YOUR GOAL. Reproduce verbatim every item line from the one containing "Screen dimensions: 298x319" down to the one containing "The width and height of the screenshot is (1325, 746).", both included.

*** RECORDS FOR THIS EXERCISE ***

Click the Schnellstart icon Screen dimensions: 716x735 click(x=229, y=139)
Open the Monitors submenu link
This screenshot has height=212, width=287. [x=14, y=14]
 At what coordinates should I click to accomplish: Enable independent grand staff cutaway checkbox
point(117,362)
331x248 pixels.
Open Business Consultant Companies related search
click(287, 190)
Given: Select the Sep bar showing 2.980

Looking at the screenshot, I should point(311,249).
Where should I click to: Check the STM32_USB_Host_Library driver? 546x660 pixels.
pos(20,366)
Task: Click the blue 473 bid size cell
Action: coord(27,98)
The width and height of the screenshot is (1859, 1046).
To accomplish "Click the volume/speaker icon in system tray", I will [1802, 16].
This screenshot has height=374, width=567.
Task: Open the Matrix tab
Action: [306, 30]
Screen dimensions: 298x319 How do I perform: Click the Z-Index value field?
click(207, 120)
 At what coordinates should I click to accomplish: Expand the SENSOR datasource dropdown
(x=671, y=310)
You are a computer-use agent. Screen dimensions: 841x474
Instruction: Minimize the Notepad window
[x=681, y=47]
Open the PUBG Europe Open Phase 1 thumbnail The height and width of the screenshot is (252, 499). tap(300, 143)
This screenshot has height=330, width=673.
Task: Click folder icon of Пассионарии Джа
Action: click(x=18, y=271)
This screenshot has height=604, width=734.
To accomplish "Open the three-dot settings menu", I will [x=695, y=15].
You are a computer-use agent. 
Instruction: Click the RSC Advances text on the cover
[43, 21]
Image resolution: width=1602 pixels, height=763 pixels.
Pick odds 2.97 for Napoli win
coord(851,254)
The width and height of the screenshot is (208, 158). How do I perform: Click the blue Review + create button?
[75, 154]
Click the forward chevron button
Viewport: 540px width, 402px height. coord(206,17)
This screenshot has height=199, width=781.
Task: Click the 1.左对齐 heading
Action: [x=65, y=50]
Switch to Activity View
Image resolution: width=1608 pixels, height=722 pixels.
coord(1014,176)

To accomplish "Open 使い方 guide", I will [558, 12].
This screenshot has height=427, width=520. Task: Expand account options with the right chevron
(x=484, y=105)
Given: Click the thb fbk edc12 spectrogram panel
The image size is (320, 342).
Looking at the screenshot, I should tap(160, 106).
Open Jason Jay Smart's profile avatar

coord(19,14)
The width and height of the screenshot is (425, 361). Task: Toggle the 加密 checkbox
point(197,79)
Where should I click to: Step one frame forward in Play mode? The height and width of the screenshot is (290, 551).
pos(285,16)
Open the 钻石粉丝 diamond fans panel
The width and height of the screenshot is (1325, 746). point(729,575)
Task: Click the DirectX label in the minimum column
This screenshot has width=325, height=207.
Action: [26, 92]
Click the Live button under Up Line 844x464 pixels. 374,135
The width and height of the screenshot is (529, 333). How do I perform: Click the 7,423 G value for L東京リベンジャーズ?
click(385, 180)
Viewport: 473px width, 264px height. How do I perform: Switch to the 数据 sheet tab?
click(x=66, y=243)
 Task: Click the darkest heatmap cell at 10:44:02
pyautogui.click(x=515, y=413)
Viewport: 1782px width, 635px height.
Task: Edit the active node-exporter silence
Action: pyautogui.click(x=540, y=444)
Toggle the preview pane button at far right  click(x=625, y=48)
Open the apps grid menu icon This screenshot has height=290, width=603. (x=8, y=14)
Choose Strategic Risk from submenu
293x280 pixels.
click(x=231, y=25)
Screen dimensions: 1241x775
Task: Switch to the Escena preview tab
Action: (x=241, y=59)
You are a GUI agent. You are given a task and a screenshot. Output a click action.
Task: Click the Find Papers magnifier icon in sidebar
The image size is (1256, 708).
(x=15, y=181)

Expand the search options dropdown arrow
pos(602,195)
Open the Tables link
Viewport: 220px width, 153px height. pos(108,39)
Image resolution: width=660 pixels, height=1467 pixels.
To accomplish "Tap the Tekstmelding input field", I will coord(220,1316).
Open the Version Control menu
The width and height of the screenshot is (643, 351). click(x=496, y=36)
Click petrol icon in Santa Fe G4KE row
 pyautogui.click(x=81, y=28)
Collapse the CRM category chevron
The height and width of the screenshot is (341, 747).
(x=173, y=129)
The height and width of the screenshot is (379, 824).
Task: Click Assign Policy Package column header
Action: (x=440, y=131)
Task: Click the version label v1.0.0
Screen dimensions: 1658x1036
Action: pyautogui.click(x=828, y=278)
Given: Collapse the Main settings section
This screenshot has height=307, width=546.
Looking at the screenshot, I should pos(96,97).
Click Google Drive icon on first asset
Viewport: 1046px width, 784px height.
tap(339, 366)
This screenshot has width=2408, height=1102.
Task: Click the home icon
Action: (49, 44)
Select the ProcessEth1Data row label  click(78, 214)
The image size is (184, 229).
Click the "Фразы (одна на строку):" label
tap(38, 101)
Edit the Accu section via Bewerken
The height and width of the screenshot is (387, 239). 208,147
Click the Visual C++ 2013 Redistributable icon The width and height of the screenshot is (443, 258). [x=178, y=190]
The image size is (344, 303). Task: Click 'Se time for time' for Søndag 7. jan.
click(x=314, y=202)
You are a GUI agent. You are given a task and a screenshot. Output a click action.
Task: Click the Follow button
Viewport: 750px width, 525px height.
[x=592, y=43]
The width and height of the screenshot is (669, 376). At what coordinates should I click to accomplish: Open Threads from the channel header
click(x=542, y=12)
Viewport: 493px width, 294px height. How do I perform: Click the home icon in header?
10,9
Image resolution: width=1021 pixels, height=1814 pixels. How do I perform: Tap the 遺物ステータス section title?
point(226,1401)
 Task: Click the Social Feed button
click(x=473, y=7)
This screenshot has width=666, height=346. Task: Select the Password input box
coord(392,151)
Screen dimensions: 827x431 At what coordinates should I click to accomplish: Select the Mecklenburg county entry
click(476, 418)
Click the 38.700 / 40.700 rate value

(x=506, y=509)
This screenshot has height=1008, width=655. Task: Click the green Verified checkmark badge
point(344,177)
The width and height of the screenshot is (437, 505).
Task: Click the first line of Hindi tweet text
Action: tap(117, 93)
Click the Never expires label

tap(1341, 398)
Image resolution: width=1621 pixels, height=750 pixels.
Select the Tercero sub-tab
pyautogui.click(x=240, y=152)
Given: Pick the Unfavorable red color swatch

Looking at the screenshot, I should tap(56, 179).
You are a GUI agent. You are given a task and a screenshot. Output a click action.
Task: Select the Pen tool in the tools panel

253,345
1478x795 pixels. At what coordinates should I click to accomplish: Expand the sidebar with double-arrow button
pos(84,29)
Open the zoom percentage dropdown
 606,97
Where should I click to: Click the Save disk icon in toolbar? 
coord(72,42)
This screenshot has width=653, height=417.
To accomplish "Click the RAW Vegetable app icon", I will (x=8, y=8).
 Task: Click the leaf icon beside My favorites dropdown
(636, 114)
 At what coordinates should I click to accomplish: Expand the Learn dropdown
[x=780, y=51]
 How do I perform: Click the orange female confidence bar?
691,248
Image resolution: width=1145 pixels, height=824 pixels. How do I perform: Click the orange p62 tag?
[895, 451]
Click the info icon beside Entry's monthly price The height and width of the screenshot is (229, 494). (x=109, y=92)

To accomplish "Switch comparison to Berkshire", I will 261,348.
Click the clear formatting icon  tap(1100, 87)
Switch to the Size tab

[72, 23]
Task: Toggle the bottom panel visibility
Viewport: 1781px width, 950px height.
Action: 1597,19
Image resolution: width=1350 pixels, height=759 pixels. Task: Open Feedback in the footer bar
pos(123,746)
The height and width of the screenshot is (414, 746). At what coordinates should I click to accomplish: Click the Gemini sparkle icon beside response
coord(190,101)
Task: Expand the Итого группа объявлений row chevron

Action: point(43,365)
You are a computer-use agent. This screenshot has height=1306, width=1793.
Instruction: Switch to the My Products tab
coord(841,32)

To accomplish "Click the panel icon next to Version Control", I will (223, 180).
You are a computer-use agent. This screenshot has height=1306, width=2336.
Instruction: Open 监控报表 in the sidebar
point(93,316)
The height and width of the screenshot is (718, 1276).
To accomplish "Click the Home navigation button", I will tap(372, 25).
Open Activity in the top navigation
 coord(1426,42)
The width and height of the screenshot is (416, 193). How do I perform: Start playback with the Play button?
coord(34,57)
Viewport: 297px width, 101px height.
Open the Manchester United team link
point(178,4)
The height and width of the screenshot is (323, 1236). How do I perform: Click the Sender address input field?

***

EXERCISE SOLUTION.
Screen dimensions: 298x319 How do I perform: Click the Z-Index value field?
click(207, 120)
 At what coordinates should I click to accomplish: Expand the SENSOR datasource dropdown
(x=671, y=310)
You are a computer-use agent. Screen dimensions: 841x474
Instruction: Minimize the Notepad window
[x=681, y=47]
Open the PUBG Europe Open Phase 1 thumbnail The height and width of the screenshot is (252, 499). tap(300, 143)
This screenshot has height=330, width=673.
Task: Click folder icon of Пассионарии Джа
Action: click(x=18, y=271)
This screenshot has height=604, width=734.
To accomplish "Open the three-dot settings menu", I will [x=695, y=15].
You are a computer-use agent. 
Instruction: Click the RSC Advances text on the cover
[43, 21]
Image resolution: width=1602 pixels, height=763 pixels.
Pick odds 2.97 for Napoli win
coord(851,254)
The width and height of the screenshot is (208, 158). How do I perform: Click the blue Review + create button?
[75, 154]
Click the forward chevron button
Viewport: 540px width, 402px height. coord(206,17)
This screenshot has height=199, width=781.
Task: Click the 1.左对齐 heading
Action: [x=65, y=50]
Switch to Activity View
Image resolution: width=1608 pixels, height=722 pixels.
coord(1014,176)

To accomplish "Open 使い方 guide", I will [558, 12].
This screenshot has height=427, width=520. Task: Expand account options with the right chevron
(x=484, y=105)
Given: Click the thb fbk edc12 spectrogram panel
The image size is (320, 342).
Looking at the screenshot, I should tap(160, 106).
Open Jason Jay Smart's profile avatar

coord(19,14)
The width and height of the screenshot is (425, 361). Task: Toggle the 加密 checkbox
point(197,79)
Where should I click to: Step one frame forward in Play mode? The height and width of the screenshot is (290, 551).
pos(285,16)
Open the 钻石粉丝 diamond fans panel
The width and height of the screenshot is (1325, 746). point(729,575)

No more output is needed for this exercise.